The entries below are to be written out again without alteration.

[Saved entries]
───
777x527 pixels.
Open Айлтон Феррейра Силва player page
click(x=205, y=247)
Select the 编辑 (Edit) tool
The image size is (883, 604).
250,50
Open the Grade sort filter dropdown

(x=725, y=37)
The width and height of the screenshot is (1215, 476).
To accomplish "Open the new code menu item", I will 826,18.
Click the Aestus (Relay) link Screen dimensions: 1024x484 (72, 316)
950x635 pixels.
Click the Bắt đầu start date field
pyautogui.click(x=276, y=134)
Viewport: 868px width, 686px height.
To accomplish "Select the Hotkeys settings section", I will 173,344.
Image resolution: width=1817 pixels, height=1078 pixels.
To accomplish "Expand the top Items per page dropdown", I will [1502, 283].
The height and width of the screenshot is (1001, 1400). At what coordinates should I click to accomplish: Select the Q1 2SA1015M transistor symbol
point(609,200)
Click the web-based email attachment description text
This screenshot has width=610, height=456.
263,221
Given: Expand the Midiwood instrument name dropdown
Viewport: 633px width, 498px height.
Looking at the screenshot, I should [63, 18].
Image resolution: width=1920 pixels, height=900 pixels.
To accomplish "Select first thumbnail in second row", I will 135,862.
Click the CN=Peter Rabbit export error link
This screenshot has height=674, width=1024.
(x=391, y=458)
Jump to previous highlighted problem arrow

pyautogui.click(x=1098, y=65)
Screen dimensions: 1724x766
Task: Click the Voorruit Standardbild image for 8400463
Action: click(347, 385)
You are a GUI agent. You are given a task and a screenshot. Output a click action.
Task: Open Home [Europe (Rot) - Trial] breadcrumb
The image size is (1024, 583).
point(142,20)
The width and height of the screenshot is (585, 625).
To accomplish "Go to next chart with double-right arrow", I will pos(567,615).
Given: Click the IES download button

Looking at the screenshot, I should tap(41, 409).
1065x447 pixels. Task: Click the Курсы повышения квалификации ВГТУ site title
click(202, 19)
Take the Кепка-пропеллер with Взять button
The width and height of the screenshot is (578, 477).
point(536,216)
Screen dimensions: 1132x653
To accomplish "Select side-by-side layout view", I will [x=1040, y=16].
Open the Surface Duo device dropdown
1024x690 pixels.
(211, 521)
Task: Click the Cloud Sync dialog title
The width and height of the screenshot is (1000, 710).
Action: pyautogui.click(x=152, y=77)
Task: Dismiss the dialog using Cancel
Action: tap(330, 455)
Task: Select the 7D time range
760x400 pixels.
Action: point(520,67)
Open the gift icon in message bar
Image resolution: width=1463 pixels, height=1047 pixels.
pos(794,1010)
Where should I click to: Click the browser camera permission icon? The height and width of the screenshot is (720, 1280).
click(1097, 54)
───
§ **REPLY TO THE TASK**
777x527 pixels.
Open Айлтон Феррейра Силва player page
click(x=205, y=247)
Select the 编辑 (Edit) tool
The image size is (883, 604).
250,50
Open the Grade sort filter dropdown

(x=725, y=37)
The width and height of the screenshot is (1215, 476).
To accomplish "Open the new code menu item", I will 826,18.
Click the Aestus (Relay) link Screen dimensions: 1024x484 (72, 316)
950x635 pixels.
Click the Bắt đầu start date field
pyautogui.click(x=276, y=134)
Viewport: 868px width, 686px height.
To accomplish "Select the Hotkeys settings section", I will 173,344.
Image resolution: width=1817 pixels, height=1078 pixels.
To accomplish "Expand the top Items per page dropdown", I will [1502, 283].
The height and width of the screenshot is (1001, 1400). At what coordinates should I click to accomplish: Select the Q1 2SA1015M transistor symbol
point(609,200)
Click the web-based email attachment description text
This screenshot has width=610, height=456.
263,221
Given: Expand the Midiwood instrument name dropdown
Viewport: 633px width, 498px height.
Looking at the screenshot, I should [63, 18].
Image resolution: width=1920 pixels, height=900 pixels.
To accomplish "Select first thumbnail in second row", I will 135,862.
Click the CN=Peter Rabbit export error link
This screenshot has height=674, width=1024.
(x=391, y=458)
Jump to previous highlighted problem arrow

pyautogui.click(x=1098, y=65)
Screen dimensions: 1724x766
Task: Click the Voorruit Standardbild image for 8400463
Action: click(347, 385)
You are a GUI agent. You are given a task and a screenshot. Output a click action.
Task: Open Home [Europe (Rot) - Trial] breadcrumb
The image size is (1024, 583).
point(142,20)
The width and height of the screenshot is (585, 625).
To accomplish "Go to next chart with double-right arrow", I will pos(567,615).
Given: Click the IES download button

Looking at the screenshot, I should tap(41, 409).
1065x447 pixels. Task: Click the Курсы повышения квалификации ВГТУ site title
click(202, 19)
Take the Кепка-пропеллер with Взять button
The width and height of the screenshot is (578, 477).
point(536,216)
Screen dimensions: 1132x653
To accomplish "Select side-by-side layout view", I will [x=1040, y=16].
Open the Surface Duo device dropdown
1024x690 pixels.
(211, 521)
Task: Click the Cloud Sync dialog title
The width and height of the screenshot is (1000, 710).
Action: pyautogui.click(x=152, y=77)
Task: Dismiss the dialog using Cancel
Action: tap(330, 455)
Task: Select the 7D time range
760x400 pixels.
Action: point(520,67)
Open the gift icon in message bar
Image resolution: width=1463 pixels, height=1047 pixels.
pos(794,1010)
Where should I click to: Click the browser camera permission icon? The height and width of the screenshot is (720, 1280).
click(1097, 54)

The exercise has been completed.